⟨

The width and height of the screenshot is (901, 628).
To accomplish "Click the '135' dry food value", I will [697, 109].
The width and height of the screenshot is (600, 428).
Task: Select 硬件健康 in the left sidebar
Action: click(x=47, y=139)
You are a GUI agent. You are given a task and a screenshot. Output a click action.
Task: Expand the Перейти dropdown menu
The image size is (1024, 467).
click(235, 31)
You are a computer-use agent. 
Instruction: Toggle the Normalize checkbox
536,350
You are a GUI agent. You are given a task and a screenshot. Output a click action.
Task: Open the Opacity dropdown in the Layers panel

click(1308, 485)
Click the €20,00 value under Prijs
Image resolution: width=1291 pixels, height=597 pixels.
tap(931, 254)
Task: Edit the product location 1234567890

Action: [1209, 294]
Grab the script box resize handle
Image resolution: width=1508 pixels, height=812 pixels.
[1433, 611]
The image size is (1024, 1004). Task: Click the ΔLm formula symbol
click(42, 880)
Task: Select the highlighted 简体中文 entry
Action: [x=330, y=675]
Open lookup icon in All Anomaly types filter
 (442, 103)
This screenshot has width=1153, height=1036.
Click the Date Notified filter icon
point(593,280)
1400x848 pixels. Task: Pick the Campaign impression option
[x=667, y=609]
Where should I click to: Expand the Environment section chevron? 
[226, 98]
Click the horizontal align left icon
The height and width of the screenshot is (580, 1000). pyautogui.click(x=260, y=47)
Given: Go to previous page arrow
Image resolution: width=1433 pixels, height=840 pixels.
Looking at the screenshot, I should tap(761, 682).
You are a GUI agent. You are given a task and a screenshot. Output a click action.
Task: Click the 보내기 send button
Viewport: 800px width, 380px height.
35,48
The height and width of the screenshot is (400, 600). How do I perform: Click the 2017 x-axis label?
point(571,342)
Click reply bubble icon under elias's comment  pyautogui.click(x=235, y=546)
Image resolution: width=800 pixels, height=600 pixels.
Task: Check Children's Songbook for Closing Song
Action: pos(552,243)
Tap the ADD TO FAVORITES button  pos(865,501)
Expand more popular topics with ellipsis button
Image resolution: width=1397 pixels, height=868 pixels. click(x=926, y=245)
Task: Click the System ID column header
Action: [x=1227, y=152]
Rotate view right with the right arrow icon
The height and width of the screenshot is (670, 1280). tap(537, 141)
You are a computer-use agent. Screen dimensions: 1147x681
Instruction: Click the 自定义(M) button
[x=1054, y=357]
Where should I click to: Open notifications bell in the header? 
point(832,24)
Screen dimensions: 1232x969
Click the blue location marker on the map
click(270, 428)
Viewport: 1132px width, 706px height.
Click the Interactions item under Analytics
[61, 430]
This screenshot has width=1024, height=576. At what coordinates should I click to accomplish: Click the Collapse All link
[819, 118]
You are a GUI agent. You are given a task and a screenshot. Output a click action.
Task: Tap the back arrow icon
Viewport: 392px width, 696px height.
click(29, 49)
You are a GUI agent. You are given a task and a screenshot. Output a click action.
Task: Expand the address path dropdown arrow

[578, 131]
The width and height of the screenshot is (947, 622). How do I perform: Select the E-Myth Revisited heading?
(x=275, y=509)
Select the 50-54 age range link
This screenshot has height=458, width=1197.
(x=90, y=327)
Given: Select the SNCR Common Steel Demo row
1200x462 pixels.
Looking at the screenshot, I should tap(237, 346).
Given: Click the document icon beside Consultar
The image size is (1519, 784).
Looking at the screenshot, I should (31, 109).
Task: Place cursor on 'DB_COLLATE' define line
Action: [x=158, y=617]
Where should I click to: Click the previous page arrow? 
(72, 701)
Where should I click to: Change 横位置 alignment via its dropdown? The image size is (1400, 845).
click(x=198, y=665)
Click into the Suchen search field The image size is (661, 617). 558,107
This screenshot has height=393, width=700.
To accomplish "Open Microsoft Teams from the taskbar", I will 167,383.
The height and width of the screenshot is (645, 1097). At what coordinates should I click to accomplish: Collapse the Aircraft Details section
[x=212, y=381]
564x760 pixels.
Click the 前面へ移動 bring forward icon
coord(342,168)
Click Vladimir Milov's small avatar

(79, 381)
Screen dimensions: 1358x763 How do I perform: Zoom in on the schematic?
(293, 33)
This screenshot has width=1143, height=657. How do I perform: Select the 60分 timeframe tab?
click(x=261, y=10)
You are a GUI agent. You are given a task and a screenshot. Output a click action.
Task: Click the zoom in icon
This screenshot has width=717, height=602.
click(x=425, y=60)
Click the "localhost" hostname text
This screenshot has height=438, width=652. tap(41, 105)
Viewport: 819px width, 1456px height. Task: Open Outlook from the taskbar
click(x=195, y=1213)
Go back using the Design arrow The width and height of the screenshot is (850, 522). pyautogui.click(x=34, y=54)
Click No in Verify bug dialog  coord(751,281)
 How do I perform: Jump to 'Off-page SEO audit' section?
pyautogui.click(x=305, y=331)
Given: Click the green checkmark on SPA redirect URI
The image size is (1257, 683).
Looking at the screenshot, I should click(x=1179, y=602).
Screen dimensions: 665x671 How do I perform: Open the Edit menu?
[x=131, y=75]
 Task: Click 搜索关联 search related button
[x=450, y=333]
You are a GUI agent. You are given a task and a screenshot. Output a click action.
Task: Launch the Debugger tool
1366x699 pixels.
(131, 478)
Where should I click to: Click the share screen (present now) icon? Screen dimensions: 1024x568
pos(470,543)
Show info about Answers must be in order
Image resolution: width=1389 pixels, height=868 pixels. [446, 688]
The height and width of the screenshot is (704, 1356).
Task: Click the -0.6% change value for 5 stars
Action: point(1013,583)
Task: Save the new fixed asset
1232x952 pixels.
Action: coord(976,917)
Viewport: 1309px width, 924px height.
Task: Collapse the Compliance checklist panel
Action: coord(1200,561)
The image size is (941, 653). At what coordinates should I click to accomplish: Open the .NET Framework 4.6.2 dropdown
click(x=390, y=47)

⟩

Requirement = Word for word, return each of the entries shown above.

Completed task =
The width and height of the screenshot is (901, 628).
To accomplish "Click the '135' dry food value", I will [697, 109].
The width and height of the screenshot is (600, 428).
Task: Select 硬件健康 in the left sidebar
Action: click(x=47, y=139)
You are a GUI agent. You are given a task and a screenshot. Output a click action.
Task: Expand the Перейти dropdown menu
The image size is (1024, 467).
click(235, 31)
You are a computer-use agent. 
Instruction: Toggle the Normalize checkbox
536,350
You are a GUI agent. You are given a task and a screenshot. Output a click action.
Task: Open the Opacity dropdown in the Layers panel

click(1308, 485)
Click the €20,00 value under Prijs
Image resolution: width=1291 pixels, height=597 pixels.
tap(931, 254)
Task: Edit the product location 1234567890

Action: [1209, 294]
Grab the script box resize handle
Image resolution: width=1508 pixels, height=812 pixels.
[1433, 611]
The image size is (1024, 1004). Task: Click the ΔLm formula symbol
click(42, 880)
Task: Select the highlighted 简体中文 entry
Action: [x=330, y=675]
Open lookup icon in All Anomaly types filter
 (442, 103)
This screenshot has width=1153, height=1036.
Click the Date Notified filter icon
point(593,280)
1400x848 pixels. Task: Pick the Campaign impression option
[x=667, y=609]
Where should I click to: Expand the Environment section chevron? 
[226, 98]
Click the horizontal align left icon
The height and width of the screenshot is (580, 1000). pyautogui.click(x=260, y=47)
Given: Go to previous page arrow
Image resolution: width=1433 pixels, height=840 pixels.
Looking at the screenshot, I should tap(761, 682).
You are a GUI agent. You are given a task and a screenshot. Output a click action.
Task: Click the 보내기 send button
Viewport: 800px width, 380px height.
35,48
The height and width of the screenshot is (400, 600). How do I perform: Click the 2017 x-axis label?
point(571,342)
Click reply bubble icon under elias's comment  pyautogui.click(x=235, y=546)
Image resolution: width=800 pixels, height=600 pixels.
Task: Check Children's Songbook for Closing Song
Action: pos(552,243)
Tap the ADD TO FAVORITES button  pos(865,501)
Expand more popular topics with ellipsis button
Image resolution: width=1397 pixels, height=868 pixels. click(x=926, y=245)
Task: Click the System ID column header
Action: [x=1227, y=152]
Rotate view right with the right arrow icon
The height and width of the screenshot is (670, 1280). tap(537, 141)
You are a computer-use agent. Screen dimensions: 1147x681
Instruction: Click the 自定义(M) button
[x=1054, y=357]
Where should I click to: Open notifications bell in the header? 
point(832,24)
Screen dimensions: 1232x969
Click the blue location marker on the map
click(270, 428)
Viewport: 1132px width, 706px height.
Click the Interactions item under Analytics
[61, 430]
This screenshot has width=1024, height=576. At what coordinates should I click to accomplish: Click the Collapse All link
[819, 118]
You are a GUI agent. You are given a task and a screenshot. Output a click action.
Task: Tap the back arrow icon
Viewport: 392px width, 696px height.
click(29, 49)
You are a GUI agent. You are given a task and a screenshot. Output a click action.
Task: Expand the address path dropdown arrow

[578, 131]
The width and height of the screenshot is (947, 622). How do I perform: Select the E-Myth Revisited heading?
(x=275, y=509)
Select the 50-54 age range link
This screenshot has height=458, width=1197.
(x=90, y=327)
Given: Select the SNCR Common Steel Demo row
1200x462 pixels.
Looking at the screenshot, I should tap(237, 346).
Given: Click the document icon beside Consultar
The image size is (1519, 784).
Looking at the screenshot, I should (31, 109).
Task: Place cursor on 'DB_COLLATE' define line
Action: [x=158, y=617]
Where should I click to: Click the previous page arrow? 
(72, 701)
Where should I click to: Change 横位置 alignment via its dropdown? The image size is (1400, 845).
click(x=198, y=665)
Click into the Suchen search field The image size is (661, 617). 558,107
This screenshot has height=393, width=700.
To accomplish "Open Microsoft Teams from the taskbar", I will 167,383.
The height and width of the screenshot is (645, 1097). At what coordinates should I click to accomplish: Collapse the Aircraft Details section
[x=212, y=381]
564x760 pixels.
Click the 前面へ移動 bring forward icon
coord(342,168)
Click Vladimir Milov's small avatar

(79, 381)
Screen dimensions: 1358x763 How do I perform: Zoom in on the schematic?
(293, 33)
This screenshot has width=1143, height=657. How do I perform: Select the 60分 timeframe tab?
click(x=261, y=10)
You are a GUI agent. You are given a task and a screenshot. Output a click action.
Task: Click the zoom in icon
This screenshot has width=717, height=602.
click(x=425, y=60)
Click the "localhost" hostname text
This screenshot has height=438, width=652. tap(41, 105)
Viewport: 819px width, 1456px height. Task: Open Outlook from the taskbar
click(x=195, y=1213)
Go back using the Design arrow The width and height of the screenshot is (850, 522). pyautogui.click(x=34, y=54)
Click No in Verify bug dialog  coord(751,281)
 How do I perform: Jump to 'Off-page SEO audit' section?
pyautogui.click(x=305, y=331)
Given: Click the green checkmark on SPA redirect URI
The image size is (1257, 683).
Looking at the screenshot, I should click(x=1179, y=602).
Screen dimensions: 665x671 How do I perform: Open the Edit menu?
[x=131, y=75]
 Task: Click 搜索关联 search related button
[x=450, y=333]
You are a GUI agent. You are given a task and a screenshot. Output a click action.
Task: Launch the Debugger tool
1366x699 pixels.
(131, 478)
Where should I click to: Click the share screen (present now) icon? Screen dimensions: 1024x568
pos(470,543)
Show info about Answers must be in order
Image resolution: width=1389 pixels, height=868 pixels. [446, 688]
The height and width of the screenshot is (704, 1356).
Task: Click the -0.6% change value for 5 stars
Action: point(1013,583)
Task: Save the new fixed asset
1232x952 pixels.
Action: coord(976,917)
Viewport: 1309px width, 924px height.
Task: Collapse the Compliance checklist panel
Action: coord(1200,561)
The image size is (941, 653). At what coordinates should I click to accomplish: Open the .NET Framework 4.6.2 dropdown
click(x=390, y=47)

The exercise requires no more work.